**Instructions to follow:** Please set down exactly the lines from the one that contains "Where should I click to: Click the 无代码助手" through the end of the material, leaving out every picture.

== Segment start ==

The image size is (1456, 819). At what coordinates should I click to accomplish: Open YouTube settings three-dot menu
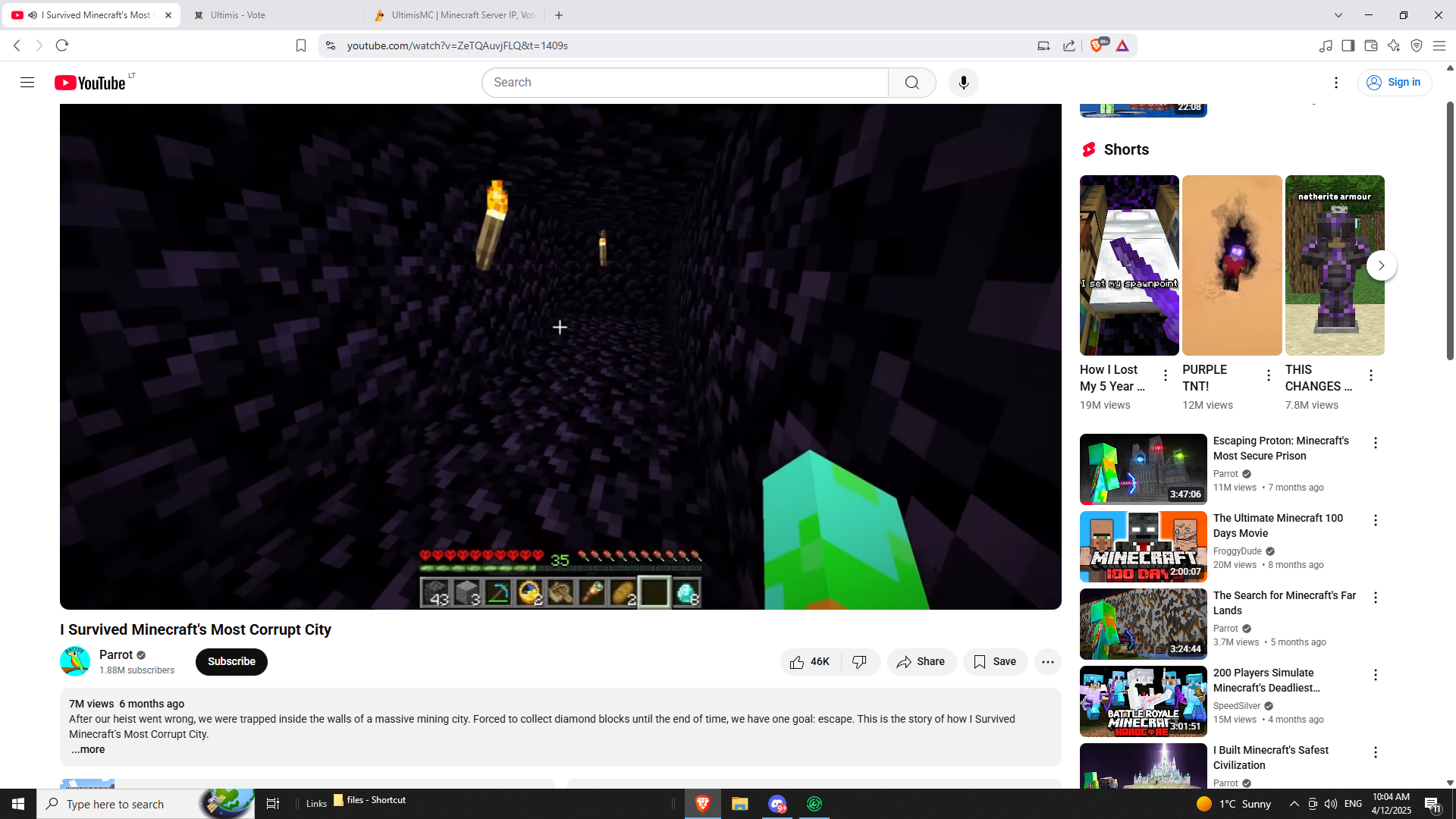(1336, 83)
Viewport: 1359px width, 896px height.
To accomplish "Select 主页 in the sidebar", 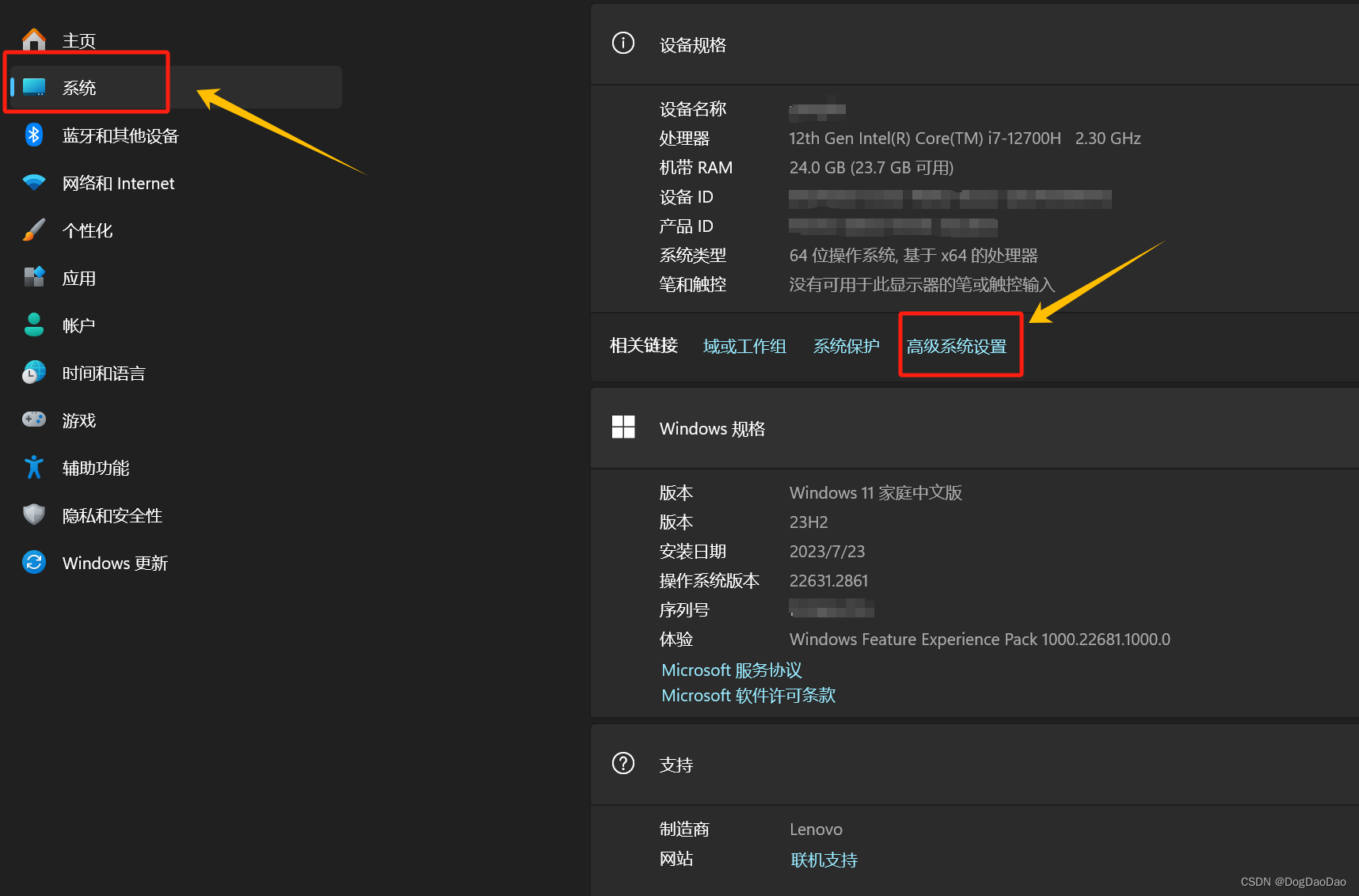I will 79,39.
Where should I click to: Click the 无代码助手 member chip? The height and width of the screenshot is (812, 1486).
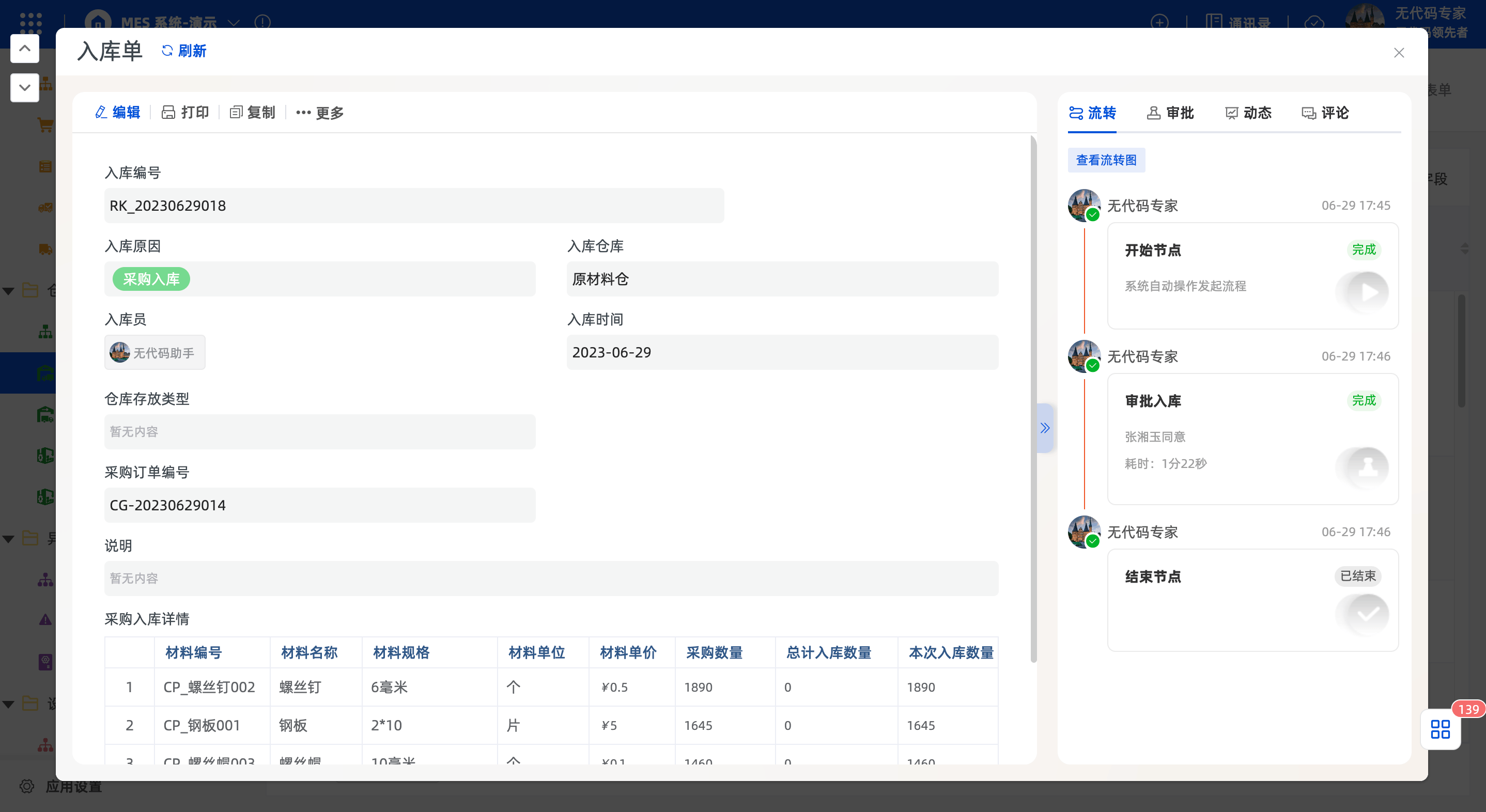pos(154,352)
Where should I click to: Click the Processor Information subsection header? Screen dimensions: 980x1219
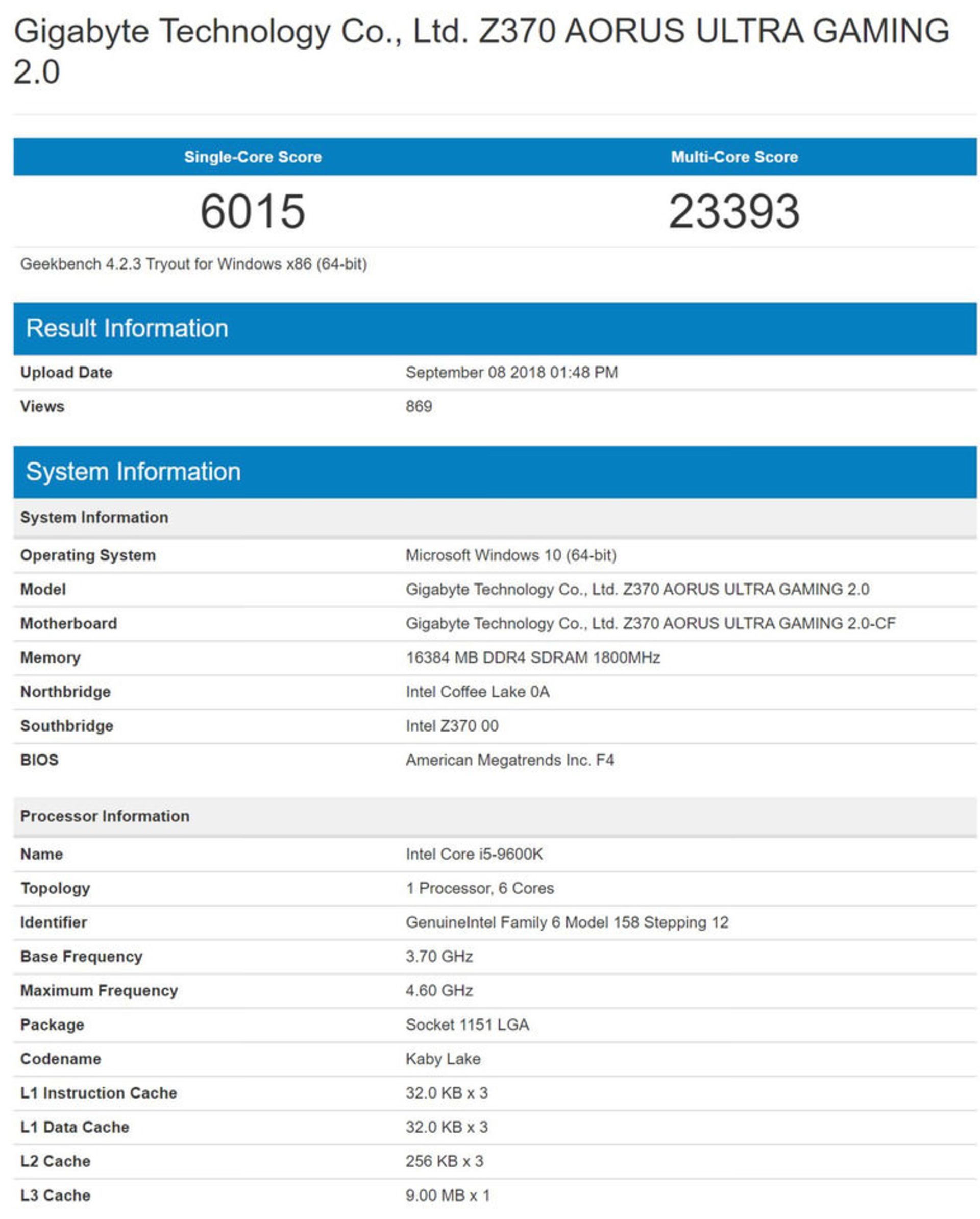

== Segment end ==

**Exercise solution:**
Where should I click to: Click the 无代码助手 member chip? The height and width of the screenshot is (812, 1486).
pos(154,352)
Where should I click to: Click the Processor Information subsection header? Screen dimensions: 980x1219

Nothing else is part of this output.